▶ _Exercise_
Each line below with the word "button" needs to be copied.

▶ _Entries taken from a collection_
━━━━━━━━━━

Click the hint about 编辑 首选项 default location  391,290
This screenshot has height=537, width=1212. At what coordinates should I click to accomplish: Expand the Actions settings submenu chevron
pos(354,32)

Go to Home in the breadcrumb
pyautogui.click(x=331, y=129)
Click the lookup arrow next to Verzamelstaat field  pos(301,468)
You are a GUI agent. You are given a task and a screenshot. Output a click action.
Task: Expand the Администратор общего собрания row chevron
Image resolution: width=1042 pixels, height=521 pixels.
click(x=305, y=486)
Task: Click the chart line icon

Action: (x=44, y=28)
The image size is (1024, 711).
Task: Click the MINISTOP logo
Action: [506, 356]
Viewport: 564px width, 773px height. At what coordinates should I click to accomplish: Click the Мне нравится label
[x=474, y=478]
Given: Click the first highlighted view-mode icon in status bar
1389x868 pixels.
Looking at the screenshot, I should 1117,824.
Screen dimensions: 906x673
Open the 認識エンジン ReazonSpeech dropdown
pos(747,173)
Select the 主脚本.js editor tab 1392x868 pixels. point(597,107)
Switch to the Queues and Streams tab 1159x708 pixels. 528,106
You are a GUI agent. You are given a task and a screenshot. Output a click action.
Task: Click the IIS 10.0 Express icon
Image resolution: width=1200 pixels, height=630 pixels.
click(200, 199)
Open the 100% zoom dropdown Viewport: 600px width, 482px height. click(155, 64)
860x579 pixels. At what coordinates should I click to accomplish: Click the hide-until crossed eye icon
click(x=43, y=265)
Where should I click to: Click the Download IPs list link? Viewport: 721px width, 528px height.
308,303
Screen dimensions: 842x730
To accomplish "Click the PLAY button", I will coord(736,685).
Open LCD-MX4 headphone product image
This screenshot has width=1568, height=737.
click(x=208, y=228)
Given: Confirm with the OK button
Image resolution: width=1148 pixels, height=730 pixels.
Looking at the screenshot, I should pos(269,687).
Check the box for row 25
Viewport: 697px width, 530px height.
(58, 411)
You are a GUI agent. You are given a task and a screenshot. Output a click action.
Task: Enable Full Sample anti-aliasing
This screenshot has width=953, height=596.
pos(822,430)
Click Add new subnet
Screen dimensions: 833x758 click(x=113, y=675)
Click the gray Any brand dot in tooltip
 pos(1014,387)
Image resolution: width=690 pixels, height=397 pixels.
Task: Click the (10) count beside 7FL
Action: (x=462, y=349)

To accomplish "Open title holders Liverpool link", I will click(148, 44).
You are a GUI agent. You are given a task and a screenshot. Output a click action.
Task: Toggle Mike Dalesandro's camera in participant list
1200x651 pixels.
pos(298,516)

━━━━━━━━━━

▶ _Answer to this exercise_
To accomplish "Click the PLAY button", I will coord(736,685).
Given: Confirm with the OK button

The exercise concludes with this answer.